A drama about a young theater group in crisis that might have been a play itself, if it weren’t for writer-director Behnam Behzadi and d.p. Amin Jafari’s constantly in-motion camera, “Bending the Rules” is carried along by a certain high-intensity bravado until it bogs down with too much argumentative talk in the last lap. Like many current Iranian films, it’s essentially about the generation gap, although the insularity of the theatrical milieu makes it feel less universal than some similar recent efforts. Results likely won’t translate into strong sales prospects overseas, but the film’s initially bracing quality and Behzadi’s significant promise as a rising Iranian helmer should propel it far along the fest circuit.

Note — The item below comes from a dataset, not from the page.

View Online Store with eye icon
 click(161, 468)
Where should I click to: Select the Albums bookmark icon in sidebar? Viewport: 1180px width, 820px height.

A long opening shot (the film’s only stationary one) has a young woman discussing suicidal thoughts and actions with strangers. But it turns out this is just a scene rehearsal for a play being directed by Amir (Ashkan Khatibi), whose seven actors and crew members have been preparing for months in order to perform at an international arts festival in a few days. In order to leave the country for the fest, most of these non-pro college students involved have lied to parents who don’t approve of their all-consuming interest in the stage, and wouldn’t condone an unchaperoned trip outside the country. Lead thesp Shahrzad (Neda Jebraeili) alone has told the truth, to her widowed businessman father (Amir Jafari) — and now discovers that he’s apparently taken possession of her passport to prevent her leaving.
Cornered at his office, he snaps, “I don’t like theater. It’s not a job. It has no social status.” But his reasons for barring her departure run deeper than that prejudice, or even a single parent’s over-protectiveness; apparently Shahrzad has shown past signs of serious instability (including an actual suicide attempt), and as a result he’s reluctant to let her follow her latest whims. With her troupe members tagging along, the father-daughter imbroglio escalates until there’s a physical altercation, the passport is “stolen” back, and the older man finally threatens to derail the long-planned trip for everyone if Shahrzad isn’t returned to him. Caught between their collective ambitions and loyalty to a fellow player, the other thespians begin fighting among themselves — the point at which pic loses some of its hitherto considerable momentum.
Behzadi’s evenhanded approach refuses to lay easy blame on any party. The father may seem bullying, but his only offspring also does appear a tad unstable, and the others belie their collective good intentions with bouts of useless belligerence and self-interest. Tacit here is the conflict between a conservative older generation that has learned that caution is always the best path, and youths raised on social media and other globalizing factors who see no reason why they shouldn’t travel and experiment freely when they can.
Performances are strong, though some characters (notably the women other than Shahrzad) feel underdefined. While the pic takes place at only a handful of locations (and primarily in the group’s ramshackle rehearsal space), there’s nothing stagy about the way the restless, fluid handheld camera constantly prowls a step or two behind pacing actors, which lends a feel of live-wire spontaneity to what might have otherwise seemed overly yakkety material. Also inventive is the soundtrack design by credited composer Martin Shamoonpour, who, as the onscreen company’s sound geek, is constantly fiddling with different live/recorded audio f/x that in turn add another unpredictable aesthetic element to the film itself. Other tech/design contributions are expert.